The Troubles: Inquest judge accuses MoD of advising soldiers to apply for anonymity
19 January 2016
A senior judge has accused the Ministry of Defence (MoD) of delaying court proceedings and inquests by routinely advising former soldiers called to give evidence to apply for anonymity.
Lord Justice Weir said that while there were some genuine and appropriate cases for anonymity, many of the applications were a “lot of dross”.
He spoke during the second day of a two-week review into 56 legacy cases.
The cases involve 95 deaths where inquests have still to be heard.
These cases include some of the most controversial killings during the Troubles.
The judge, one of the most senior in Northern Ireland, made the comments after being told a former soldier called to give evidence about a murder in Belfast in 1973 might seek anonymity.
“Why on earth would he want anonymity?” he asked.
A barrister for the MoD said he could not answer as he was not aware of the full details.
The case mentioned is that of Daniel Carson, a 29-year-old Catholic shot dead by the Ulster Volunteer Force in the Shankill area of Belfast in November 1973.
The soldier at the centre of the dispute was one of the first to arrive on the scene of the shooting.
Lawyers for Mr Carson’s family want to question him about a claim by an eyewitness that she told the soldiers who the gunman was.
No one has ever been charged in connection with the murder.
When told that it was possible the soldier might want his identity concealed, Lord Justice Weir said the legal system was being weighed down with “completely futile applications”.

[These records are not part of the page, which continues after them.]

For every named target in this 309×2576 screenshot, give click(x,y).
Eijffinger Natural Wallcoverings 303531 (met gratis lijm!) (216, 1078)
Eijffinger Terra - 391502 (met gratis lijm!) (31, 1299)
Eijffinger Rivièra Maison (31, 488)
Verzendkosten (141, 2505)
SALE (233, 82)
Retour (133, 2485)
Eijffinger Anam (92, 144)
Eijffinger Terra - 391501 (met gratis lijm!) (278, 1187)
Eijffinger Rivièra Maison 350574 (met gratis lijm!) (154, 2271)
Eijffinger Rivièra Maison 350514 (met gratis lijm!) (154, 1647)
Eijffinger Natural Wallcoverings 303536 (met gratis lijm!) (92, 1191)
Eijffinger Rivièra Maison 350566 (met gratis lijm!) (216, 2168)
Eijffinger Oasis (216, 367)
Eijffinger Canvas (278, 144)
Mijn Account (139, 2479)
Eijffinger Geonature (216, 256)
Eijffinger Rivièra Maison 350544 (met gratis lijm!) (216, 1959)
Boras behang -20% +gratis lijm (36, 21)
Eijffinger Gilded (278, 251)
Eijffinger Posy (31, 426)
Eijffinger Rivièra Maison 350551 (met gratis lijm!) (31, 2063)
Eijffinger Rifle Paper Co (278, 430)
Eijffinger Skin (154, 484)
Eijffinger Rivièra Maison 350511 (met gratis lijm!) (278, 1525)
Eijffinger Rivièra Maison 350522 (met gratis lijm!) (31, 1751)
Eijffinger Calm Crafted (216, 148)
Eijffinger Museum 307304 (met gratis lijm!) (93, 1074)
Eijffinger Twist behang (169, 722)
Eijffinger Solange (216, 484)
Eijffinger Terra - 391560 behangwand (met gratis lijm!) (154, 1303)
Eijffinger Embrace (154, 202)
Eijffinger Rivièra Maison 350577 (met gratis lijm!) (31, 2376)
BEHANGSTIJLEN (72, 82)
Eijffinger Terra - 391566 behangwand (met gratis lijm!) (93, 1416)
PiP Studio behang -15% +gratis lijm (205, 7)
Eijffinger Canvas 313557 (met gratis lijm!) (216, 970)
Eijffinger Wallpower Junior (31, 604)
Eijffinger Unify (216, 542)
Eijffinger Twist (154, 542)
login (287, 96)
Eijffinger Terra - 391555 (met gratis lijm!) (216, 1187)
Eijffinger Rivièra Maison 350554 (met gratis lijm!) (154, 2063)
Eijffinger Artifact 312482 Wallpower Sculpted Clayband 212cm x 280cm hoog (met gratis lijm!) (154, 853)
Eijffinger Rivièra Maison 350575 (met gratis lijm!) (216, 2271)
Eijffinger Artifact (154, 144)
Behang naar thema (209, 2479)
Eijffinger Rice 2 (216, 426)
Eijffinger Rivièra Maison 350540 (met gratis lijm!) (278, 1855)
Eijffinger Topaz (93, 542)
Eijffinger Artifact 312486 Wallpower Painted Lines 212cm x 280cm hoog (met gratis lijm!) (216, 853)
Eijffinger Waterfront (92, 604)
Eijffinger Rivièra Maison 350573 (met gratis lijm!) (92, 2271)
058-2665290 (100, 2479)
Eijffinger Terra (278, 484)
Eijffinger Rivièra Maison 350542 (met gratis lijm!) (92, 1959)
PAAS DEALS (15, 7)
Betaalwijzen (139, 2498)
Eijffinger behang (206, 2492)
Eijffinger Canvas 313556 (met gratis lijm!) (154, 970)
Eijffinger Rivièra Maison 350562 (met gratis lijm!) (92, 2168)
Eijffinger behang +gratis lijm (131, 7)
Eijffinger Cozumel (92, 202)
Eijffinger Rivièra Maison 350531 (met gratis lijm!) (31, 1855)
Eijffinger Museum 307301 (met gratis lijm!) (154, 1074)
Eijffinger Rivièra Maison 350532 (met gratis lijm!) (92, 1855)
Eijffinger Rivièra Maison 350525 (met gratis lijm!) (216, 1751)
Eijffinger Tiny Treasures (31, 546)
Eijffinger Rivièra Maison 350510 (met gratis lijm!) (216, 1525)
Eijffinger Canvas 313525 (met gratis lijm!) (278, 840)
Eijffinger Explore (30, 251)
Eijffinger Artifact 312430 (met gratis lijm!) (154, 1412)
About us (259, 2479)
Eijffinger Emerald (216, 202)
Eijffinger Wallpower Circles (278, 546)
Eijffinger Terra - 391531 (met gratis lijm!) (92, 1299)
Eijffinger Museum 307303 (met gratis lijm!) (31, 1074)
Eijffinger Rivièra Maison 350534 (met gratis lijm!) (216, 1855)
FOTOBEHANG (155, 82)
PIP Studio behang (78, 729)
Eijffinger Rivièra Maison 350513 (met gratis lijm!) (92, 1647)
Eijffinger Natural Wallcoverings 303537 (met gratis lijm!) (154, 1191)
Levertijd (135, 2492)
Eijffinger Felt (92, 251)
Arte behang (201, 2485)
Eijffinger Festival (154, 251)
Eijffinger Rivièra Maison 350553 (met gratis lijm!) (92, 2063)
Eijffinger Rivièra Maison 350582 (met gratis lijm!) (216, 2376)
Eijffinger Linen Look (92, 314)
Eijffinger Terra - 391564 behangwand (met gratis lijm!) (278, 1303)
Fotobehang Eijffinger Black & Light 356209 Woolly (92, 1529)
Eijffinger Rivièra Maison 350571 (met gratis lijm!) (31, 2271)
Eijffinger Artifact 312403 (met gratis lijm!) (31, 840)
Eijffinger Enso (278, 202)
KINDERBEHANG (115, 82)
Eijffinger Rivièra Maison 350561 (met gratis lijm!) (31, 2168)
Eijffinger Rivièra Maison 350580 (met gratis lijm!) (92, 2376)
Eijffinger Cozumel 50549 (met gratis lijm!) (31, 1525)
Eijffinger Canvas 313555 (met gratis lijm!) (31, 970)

He added: “I often think that if people did not cry wolf so often, you might be more prepared to listen to them when the wolf actually arrives.”
The judge said the applications led to unnecessary and lengthy delays in court proceedings, and suggested the MoD was responsible.
“Ordinary people living in England don’t go to bed at night thinking about anonymity and screening,” he said.
“The idea has to come from somewhere, and to my mind it comes all too frequently and inappropriately.”